Mathematical questions whose answer depends on the Axiom of Choice

Question

Question inspired by the following surprising claim:

The chromatic number of the $R^n$ hyperplane may depend on whether the Axiom of Choice is available or not.

https://shelah.logic.at/papers/E33/

See more on the chromatic number (Hadwiger-Nelson) problem:

https://en.wikipedia.org/wiki/Hadwiger%E2%80%93Nelson_problem

Are there any interesting non-artificial claims out there (like well known theorems) whose veracity critically depends on the Axiom of Choice - they comletely fall apart (or the answer changes) if the AC is removed?

Answer 1

Of course:

1. There exists a free ultrafilter.
2. There exists a Lebesgue non-measurable set.
3. There exists a non-Borel set.
4. Countable unions of countable sets are countable.
5. The real numbers are not a countable union of countable sets.
6. Every complete metric space is a Baire space.
7. Every vector space has a Hamel basis.
8. Every field has an algebraic closure, and it is unique up to isomorphism.
9. Urysohn's lemma.
10. Every infinite set has a countably infinite subset.
11. Product of compact spaces are compact.
12. Every tree of height $\omega$ in which every level is finite has a branch.
13. Continuity of a real function at $x$ is equivalent to sequential continuity.
14. Banach-Tarski theorem.

And so on and so forth.

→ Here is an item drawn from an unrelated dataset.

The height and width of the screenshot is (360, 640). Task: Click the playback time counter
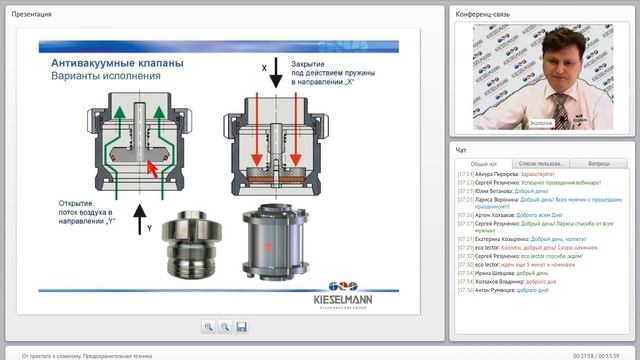click(596, 356)
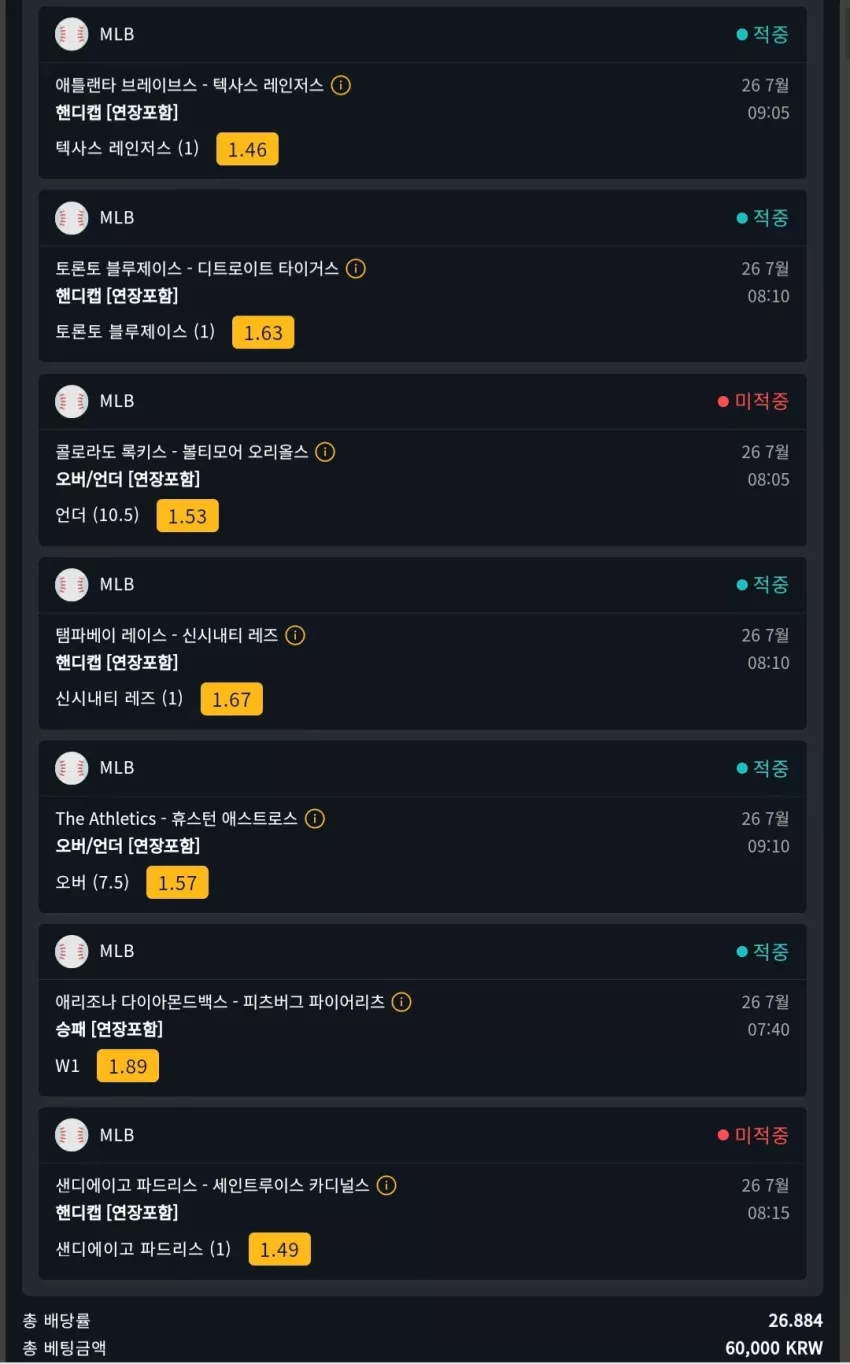Click the total odds value 26.884
Viewport: 850px width, 1364px height.
click(796, 1321)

There's about infinity of them.

Also relevant:

• Advantage of accepting the axiom of choice
• Advantage of accepting non-measurable sets

And books:

1. Herrlich, H. Axiom of Choice. Lecture Notes in Mathematics, Springer, 2006.

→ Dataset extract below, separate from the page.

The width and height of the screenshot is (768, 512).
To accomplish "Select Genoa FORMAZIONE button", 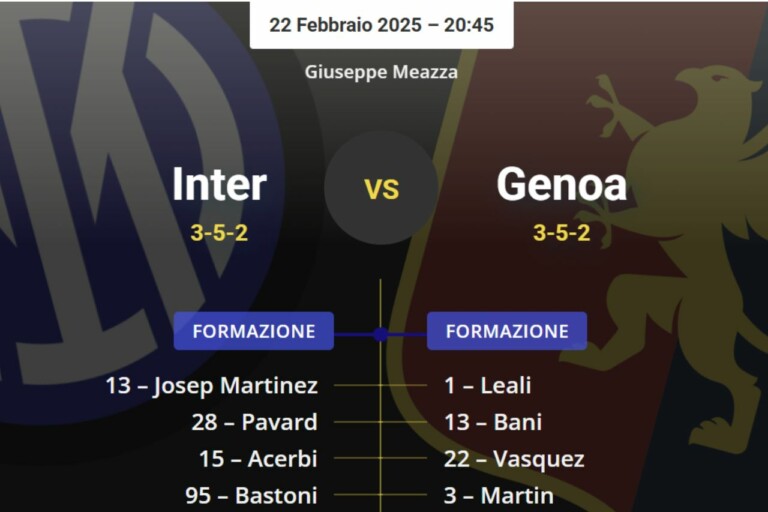I will click(507, 331).
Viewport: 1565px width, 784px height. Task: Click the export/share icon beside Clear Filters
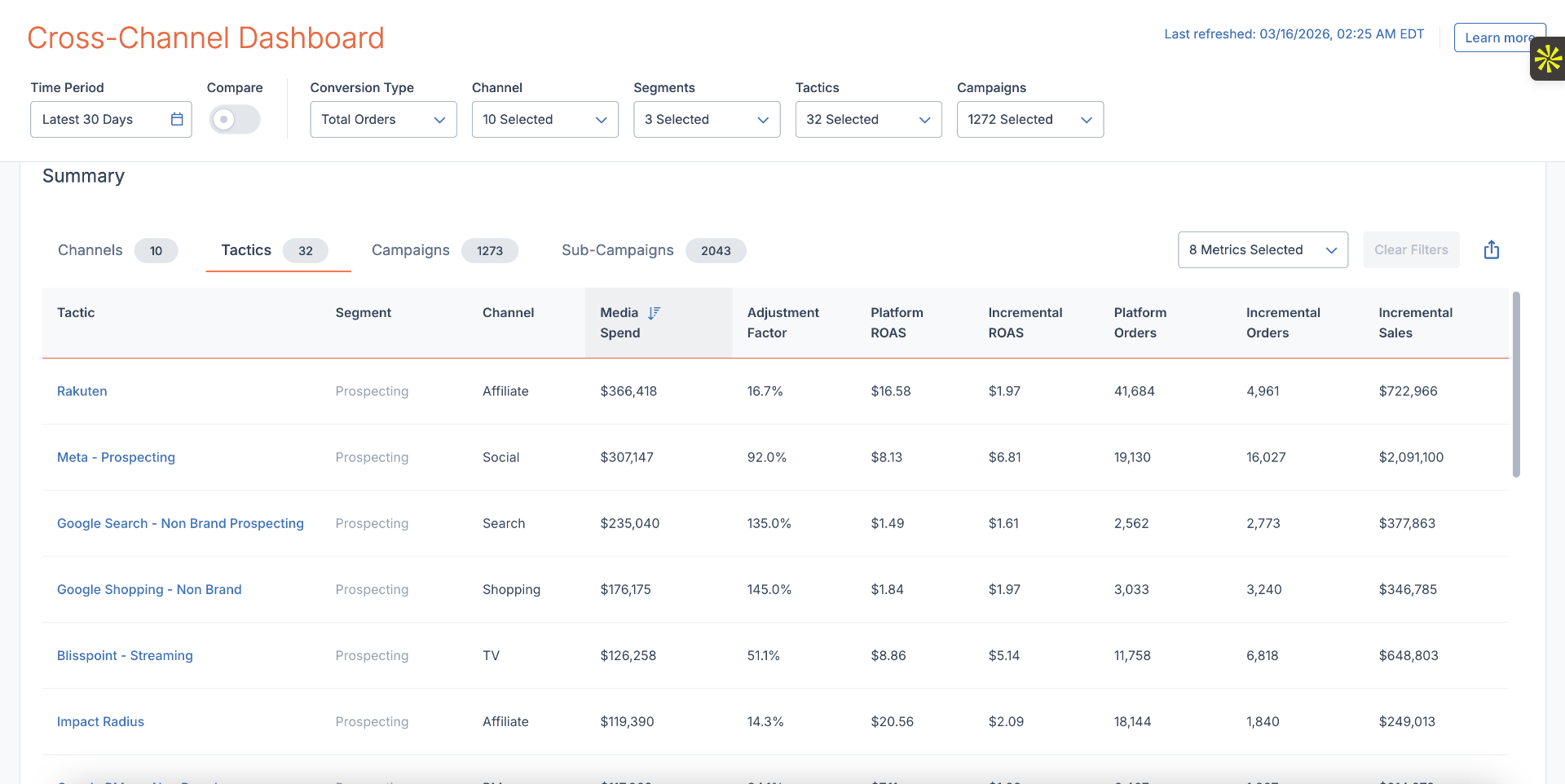[x=1492, y=249]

2. Jech, T. The Axiom of Choice. North-Holland (1973).

3. Howard, P. and Rubin, J.E. Consequences of the Axiom of Choice. American Mathematical Soc. (1998). Also see the online database for the book.

4. Moore, G. H. Zermelo's Axiom of Choice. Springer-Verlag (1982).

Answer 2

I'd say the Banach-Alaoglu theorem is another example (BA : the unit ball of the dual of a Banach space is weakly-* compact).

In the very common case where the space is also separable, the Axiom of choice is not needed, but we there are spaces which are not separable (for example, $L^\infty(\mu)$). So (even though it is a bit far fetched), if you have a probability space $(\Omega, \mu)$ with no natural locally compact topology, and complicated enough so that $L^\infty(\mu)$ is not separable, then you'd need the axiom of choice to extract weak-* convergent subsequences of a sequence of bounded linear forms on $L^\infty(\mu)$.